Auf unbenutzten Parkflächen reihen sich noch immer Neuwagen deutscher Hersteller, denen an entscheidender Stelle ein Chip fehlt, um die Elektronik in Gang zu bringen. Die Lieferung klemmt. Das gleiche Bild anderswo: Die Jahre lang erfolgsverwöhnte Immobilienbranche spürt mit einmal, dass keiner mehr bauen will. Ein Grund dafür: Niemand kann kalkulieren, wann und zu welchem Preis sich Baumaterialien auftreiben lassen. Entweder stecken sie in Containern fest, die pandemiebedingt nicht rechtzeitig entladen werden können, oder sie sind wegen der gestiegenen Energiekosten so teuer geworden, dass sie jede Baukalkulation über den Haufen schmeißen.

7) Geostrategische Gefahr

Russlands Regime ist zum Feind geworden und vielen geht auf, dass totalitäre und damit unberechenbare Strukturen wie in Moskau auch in Peking herrschen. Die Führung dort ist in einen Handelsstreit mit den USA verstrickt, verfolgt eine Null-Covid-Strategie, die die Wirtschaft umklammert und dimmt ihre jahrzehntelang gewaltigen Wachstumsraten auf ein Normalmaß. Gleichzeitig unterdrückt sie in ihrem Riesenreich aufmüpfige Völker, wie das der Uiguren und zeigt, zu welchen Grausamkeiten sie fähig ist. All das führt im eignen Land zu den größten Verwerfungen: Der Immobilienmarkt ist zusammengebrochen. Die beiden größten Immobilienentwickler des Riesenreichs überleben nur dank Staatshilfen. China ist einer der wichtigsten Handelspartner Deutschlands. Bisher konnten sich Unternehmen darauf verlassen: Wenn es hierzulande nicht so läuft, dann läuft’s in China wie geschnitten Brot. Doch diese Erkenntnis ist Geschichte.
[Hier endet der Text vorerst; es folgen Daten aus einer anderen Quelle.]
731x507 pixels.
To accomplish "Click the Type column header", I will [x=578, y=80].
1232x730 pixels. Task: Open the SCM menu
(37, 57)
Im Buch „Der perfekte Sturm“, das sich an wahren Begebenheiten orientiert, heißt es, es sei durch eine so seltene Kombination von Faktoren eine Situation entstanden, die „unmöglich schlimmer hätte kommen können. Der Sturm verursachte zehn Stockwerke hohe Wellen und Windgeschwindigkeiten von 190 Kilometer die Stunde. Er peitschte das Meer in unvorstellbare Höhen, wie es nur wenige Menschen auf der Erde je gesehen haben.“ Am nächsten Tag war der Spuk vorbei. Die „Andrea Geil“ und ihre Besatzung allerdings waren von der Oberfläche verschwunden.